▸ **The problem**
Some of the lines below need repeating. Reproduce exactly those between the lines holding "Expand the Named Views node" and "The width and", inclusive.

▸ **Data extracts**
++++++

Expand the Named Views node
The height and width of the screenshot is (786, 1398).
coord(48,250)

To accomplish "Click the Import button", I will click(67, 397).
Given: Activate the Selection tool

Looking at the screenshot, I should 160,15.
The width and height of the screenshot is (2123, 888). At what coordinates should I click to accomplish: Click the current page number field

++++++

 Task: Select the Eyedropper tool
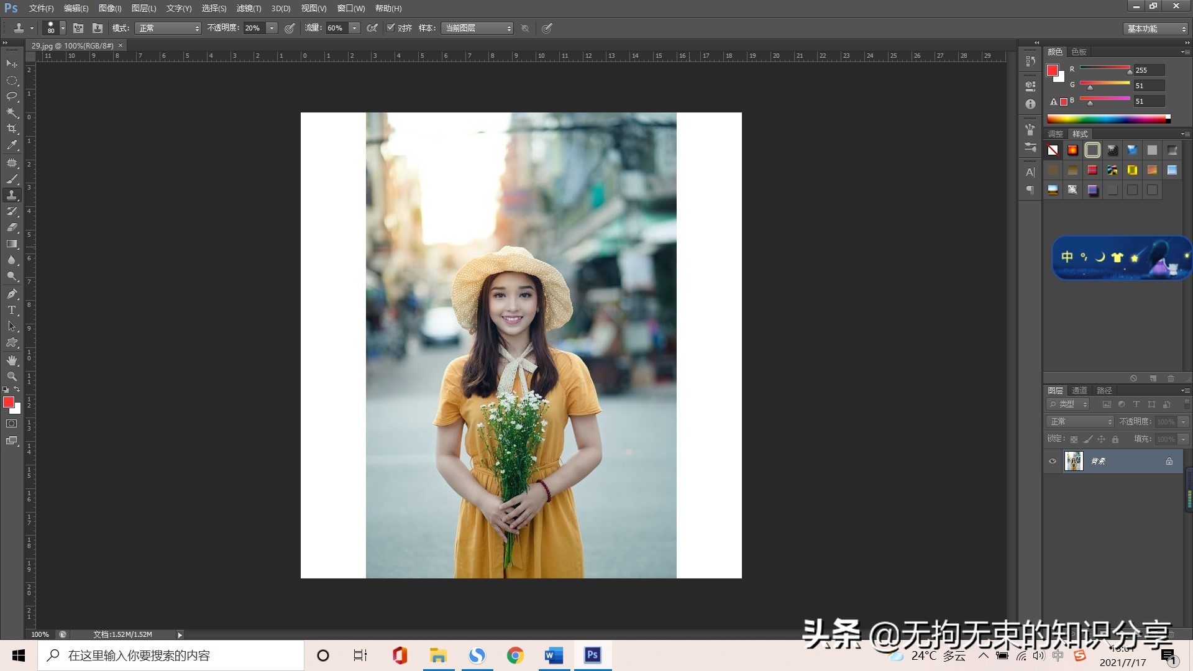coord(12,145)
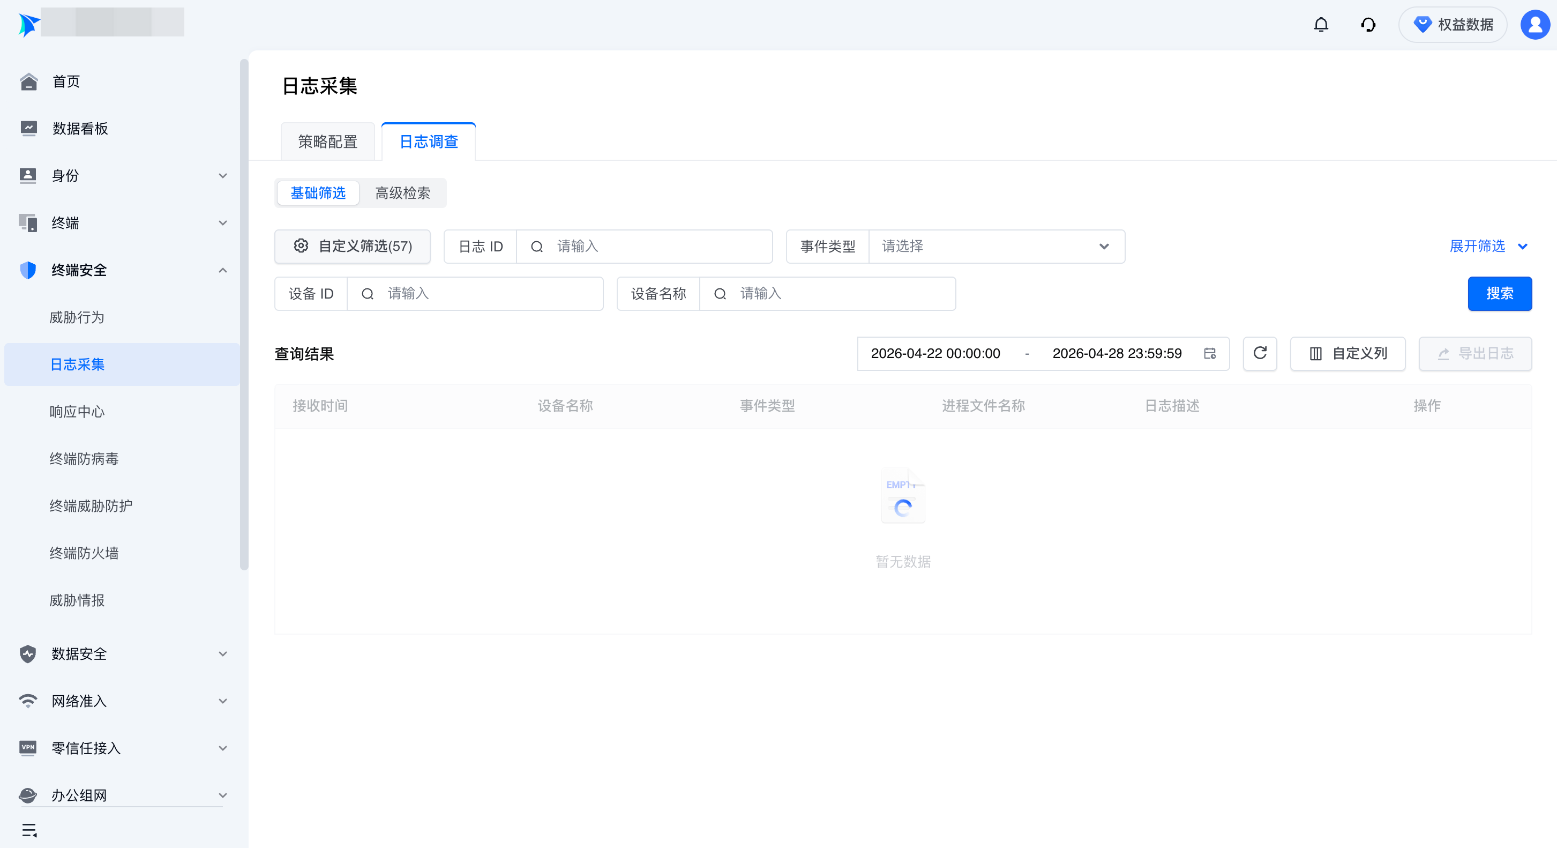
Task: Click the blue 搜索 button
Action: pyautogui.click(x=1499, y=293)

++++++

▸ **Result of the task**
Expand the Named Views node
The height and width of the screenshot is (786, 1398).
coord(48,250)

To accomplish "Click the Import button", I will click(67, 397).
Given: Activate the Selection tool

Looking at the screenshot, I should 160,15.
The width and height of the screenshot is (2123, 888). At what coordinates should I click to accomplish: Click the current page number field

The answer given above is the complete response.